The foregoing analysis of FPL's lack of duty resolves Ileana's first issue on cross-appeal. Ileana's other contentions with respect to a new trial and additur are equally lacking in merit. See Griffis v. Hill, 230 So. 2d 143 (Fla. 1969).
To recapitulate, the judgment against FPL is reversed. We affirm the trial court's judgment as to DOT's liability and the jury verdict of $4,500,000, but reverse the setoff. Following the allocation hearing as ordered herein, the trial court is directed to set off the verdict with the portion of settlement funds allocated to Ileana in compensation of the same injuries for which she sued DOT.

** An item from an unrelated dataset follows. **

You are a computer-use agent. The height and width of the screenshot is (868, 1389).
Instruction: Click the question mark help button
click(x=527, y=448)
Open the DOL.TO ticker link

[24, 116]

Affirmed in part, reversed in part, and remanded for further proceedings.
DOT files its motion for rehearing, asserting that our decision must be modified to comply with the subsequent decision of our supreme court in Dionese v. City of West Palm Beach, 500 So. 2d 1347 (Fla. 1987). Since this case does not involve a unilateral agreement between plaintiffs, but rather involves a court apportionment of a settlement fund which expressly recognizes various claims, many of which belong to persons not parties to this action, we find that our decision is consistent with Dionese. Consequently, DOT's motion is denied. Also, finding Macias's motion for rehearing to be without merit, it is, likewise, denied.
[1] It should be noted that of the previous accidents none involved the same utility pole as in the present case. Also, all of the previous accidents which Ileana alleges made the present collision foreseeable involved drivers who were either intoxicated, fleeing from the authorities, or who had fallen asleep while driving.